(Stored entries)

:::

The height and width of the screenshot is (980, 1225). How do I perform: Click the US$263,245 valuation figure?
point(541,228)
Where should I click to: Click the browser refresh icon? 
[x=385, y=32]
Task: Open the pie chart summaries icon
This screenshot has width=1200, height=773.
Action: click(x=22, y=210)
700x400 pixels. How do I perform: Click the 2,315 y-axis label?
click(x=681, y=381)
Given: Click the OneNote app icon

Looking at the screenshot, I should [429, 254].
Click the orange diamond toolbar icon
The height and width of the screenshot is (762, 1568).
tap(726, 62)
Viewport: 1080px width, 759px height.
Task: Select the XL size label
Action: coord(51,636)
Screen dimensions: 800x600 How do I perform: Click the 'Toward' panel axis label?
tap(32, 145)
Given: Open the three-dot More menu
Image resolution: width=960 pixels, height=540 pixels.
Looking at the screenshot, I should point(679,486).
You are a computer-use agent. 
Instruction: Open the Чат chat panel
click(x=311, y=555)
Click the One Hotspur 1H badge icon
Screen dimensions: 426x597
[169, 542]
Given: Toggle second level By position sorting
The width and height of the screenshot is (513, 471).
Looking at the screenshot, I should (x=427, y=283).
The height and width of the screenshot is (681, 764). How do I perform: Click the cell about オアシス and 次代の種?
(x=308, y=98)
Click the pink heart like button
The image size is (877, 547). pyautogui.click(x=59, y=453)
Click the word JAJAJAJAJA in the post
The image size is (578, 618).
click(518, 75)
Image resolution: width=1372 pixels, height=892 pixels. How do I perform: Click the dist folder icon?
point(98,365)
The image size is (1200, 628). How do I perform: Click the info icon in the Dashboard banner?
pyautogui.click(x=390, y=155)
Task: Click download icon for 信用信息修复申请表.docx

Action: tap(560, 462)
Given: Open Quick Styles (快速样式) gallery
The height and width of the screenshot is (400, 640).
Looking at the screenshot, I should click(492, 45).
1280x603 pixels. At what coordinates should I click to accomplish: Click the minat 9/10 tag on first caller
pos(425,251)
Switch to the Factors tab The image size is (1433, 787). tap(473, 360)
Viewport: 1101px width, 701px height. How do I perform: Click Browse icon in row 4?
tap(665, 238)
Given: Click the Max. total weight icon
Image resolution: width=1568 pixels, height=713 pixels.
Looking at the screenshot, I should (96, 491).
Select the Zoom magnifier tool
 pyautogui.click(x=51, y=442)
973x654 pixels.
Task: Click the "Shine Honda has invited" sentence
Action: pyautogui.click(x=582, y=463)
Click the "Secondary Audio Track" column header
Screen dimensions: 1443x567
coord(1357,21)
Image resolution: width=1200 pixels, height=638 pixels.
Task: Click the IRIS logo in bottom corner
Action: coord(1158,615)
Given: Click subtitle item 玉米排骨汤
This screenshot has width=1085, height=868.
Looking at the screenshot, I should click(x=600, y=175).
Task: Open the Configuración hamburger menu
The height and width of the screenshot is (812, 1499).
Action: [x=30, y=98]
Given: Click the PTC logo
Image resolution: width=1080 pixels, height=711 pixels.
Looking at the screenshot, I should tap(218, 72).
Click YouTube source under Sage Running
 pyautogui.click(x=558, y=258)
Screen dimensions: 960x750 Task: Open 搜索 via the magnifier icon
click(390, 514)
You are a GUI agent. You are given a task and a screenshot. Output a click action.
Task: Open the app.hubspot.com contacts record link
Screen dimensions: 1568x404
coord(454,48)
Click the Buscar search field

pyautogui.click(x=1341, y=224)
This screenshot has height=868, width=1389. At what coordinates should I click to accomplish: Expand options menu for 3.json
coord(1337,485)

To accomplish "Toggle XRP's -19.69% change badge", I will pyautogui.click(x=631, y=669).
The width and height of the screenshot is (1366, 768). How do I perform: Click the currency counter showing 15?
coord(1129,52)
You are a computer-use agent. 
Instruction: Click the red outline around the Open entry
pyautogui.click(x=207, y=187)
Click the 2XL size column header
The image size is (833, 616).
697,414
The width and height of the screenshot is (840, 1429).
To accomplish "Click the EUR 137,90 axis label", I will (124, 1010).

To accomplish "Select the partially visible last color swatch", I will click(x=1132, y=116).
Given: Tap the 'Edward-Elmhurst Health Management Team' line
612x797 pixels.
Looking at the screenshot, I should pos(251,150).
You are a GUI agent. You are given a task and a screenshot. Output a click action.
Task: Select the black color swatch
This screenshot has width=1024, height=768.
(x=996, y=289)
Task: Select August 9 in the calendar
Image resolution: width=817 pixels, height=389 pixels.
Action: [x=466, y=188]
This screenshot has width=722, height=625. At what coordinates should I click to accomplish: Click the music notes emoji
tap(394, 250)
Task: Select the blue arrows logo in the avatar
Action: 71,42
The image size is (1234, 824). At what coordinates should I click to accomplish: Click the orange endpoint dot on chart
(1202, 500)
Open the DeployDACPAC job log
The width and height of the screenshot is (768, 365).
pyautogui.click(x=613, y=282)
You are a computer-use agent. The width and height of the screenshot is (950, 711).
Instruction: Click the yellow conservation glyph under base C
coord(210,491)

:::

* What to do:
Each line of the data is to be retyped exactly as shown.

* Answer space:
The height and width of the screenshot is (980, 1225). How do I perform: Click the US$263,245 valuation figure?
point(541,228)
Where should I click to: Click the browser refresh icon? 
[x=385, y=32]
Task: Open the pie chart summaries icon
This screenshot has width=1200, height=773.
Action: click(x=22, y=210)
700x400 pixels. How do I perform: Click the 2,315 y-axis label?
click(x=681, y=381)
Given: Click the OneNote app icon

Looking at the screenshot, I should [429, 254].
Click the orange diamond toolbar icon
The height and width of the screenshot is (762, 1568).
tap(726, 62)
Viewport: 1080px width, 759px height.
Task: Select the XL size label
Action: coord(51,636)
Screen dimensions: 800x600 How do I perform: Click the 'Toward' panel axis label?
tap(32, 145)
Given: Open the three-dot More menu
Image resolution: width=960 pixels, height=540 pixels.
Looking at the screenshot, I should point(679,486).
You are a computer-use agent. 
Instruction: Open the Чат chat panel
click(x=311, y=555)
Click the One Hotspur 1H badge icon
Screen dimensions: 426x597
[169, 542]
Given: Toggle second level By position sorting
The width and height of the screenshot is (513, 471).
Looking at the screenshot, I should (x=427, y=283).
The height and width of the screenshot is (681, 764). How do I perform: Click the cell about オアシス and 次代の種?
(x=308, y=98)
Click the pink heart like button
The image size is (877, 547). pyautogui.click(x=59, y=453)
Click the word JAJAJAJAJA in the post
The image size is (578, 618).
click(518, 75)
Image resolution: width=1372 pixels, height=892 pixels. How do I perform: Click the dist folder icon?
point(98,365)
The image size is (1200, 628). How do I perform: Click the info icon in the Dashboard banner?
pyautogui.click(x=390, y=155)
Task: Click download icon for 信用信息修复申请表.docx

Action: tap(560, 462)
Given: Open Quick Styles (快速样式) gallery
The height and width of the screenshot is (400, 640).
Looking at the screenshot, I should click(492, 45).
1280x603 pixels. At what coordinates should I click to accomplish: Click the minat 9/10 tag on first caller
pos(425,251)
Switch to the Factors tab The image size is (1433, 787). tap(473, 360)
Viewport: 1101px width, 701px height. How do I perform: Click Browse icon in row 4?
tap(665, 238)
Given: Click the Max. total weight icon
Image resolution: width=1568 pixels, height=713 pixels.
Looking at the screenshot, I should (96, 491).
Select the Zoom magnifier tool
 pyautogui.click(x=51, y=442)
973x654 pixels.
Task: Click the "Shine Honda has invited" sentence
Action: pyautogui.click(x=582, y=463)
Click the "Secondary Audio Track" column header
Screen dimensions: 1443x567
coord(1357,21)
Image resolution: width=1200 pixels, height=638 pixels.
Task: Click the IRIS logo in bottom corner
Action: coord(1158,615)
Given: Click subtitle item 玉米排骨汤
This screenshot has width=1085, height=868.
Looking at the screenshot, I should click(x=600, y=175).
Task: Open the Configuración hamburger menu
The height and width of the screenshot is (812, 1499).
Action: [x=30, y=98]
Given: Click the PTC logo
Image resolution: width=1080 pixels, height=711 pixels.
Looking at the screenshot, I should tap(218, 72).
Click YouTube source under Sage Running
 pyautogui.click(x=558, y=258)
Screen dimensions: 960x750 Task: Open 搜索 via the magnifier icon
click(390, 514)
You are a GUI agent. You are given a task and a screenshot. Output a click action.
Task: Open the app.hubspot.com contacts record link
Screen dimensions: 1568x404
coord(454,48)
Click the Buscar search field

pyautogui.click(x=1341, y=224)
This screenshot has height=868, width=1389. At what coordinates should I click to accomplish: Expand options menu for 3.json
coord(1337,485)

To accomplish "Toggle XRP's -19.69% change badge", I will pyautogui.click(x=631, y=669).
The width and height of the screenshot is (1366, 768). How do I perform: Click the currency counter showing 15?
coord(1129,52)
You are a computer-use agent. 
Instruction: Click the red outline around the Open entry
pyautogui.click(x=207, y=187)
Click the 2XL size column header
The image size is (833, 616).
697,414
The width and height of the screenshot is (840, 1429).
To accomplish "Click the EUR 137,90 axis label", I will (124, 1010).

To accomplish "Select the partially visible last color swatch", I will click(x=1132, y=116).
Given: Tap the 'Edward-Elmhurst Health Management Team' line
612x797 pixels.
Looking at the screenshot, I should pos(251,150).
You are a GUI agent. You are given a task and a screenshot. Output a click action.
Task: Select the black color swatch
This screenshot has width=1024, height=768.
(x=996, y=289)
Task: Select August 9 in the calendar
Image resolution: width=817 pixels, height=389 pixels.
Action: [x=466, y=188]
This screenshot has width=722, height=625. At what coordinates should I click to accomplish: Click the music notes emoji
tap(394, 250)
Task: Select the blue arrows logo in the avatar
Action: 71,42
The image size is (1234, 824). At what coordinates should I click to accomplish: Click the orange endpoint dot on chart
(1202, 500)
Open the DeployDACPAC job log
The width and height of the screenshot is (768, 365).
pyautogui.click(x=613, y=282)
You are a computer-use agent. The width and height of the screenshot is (950, 711).
Instruction: Click the yellow conservation glyph under base C
coord(210,491)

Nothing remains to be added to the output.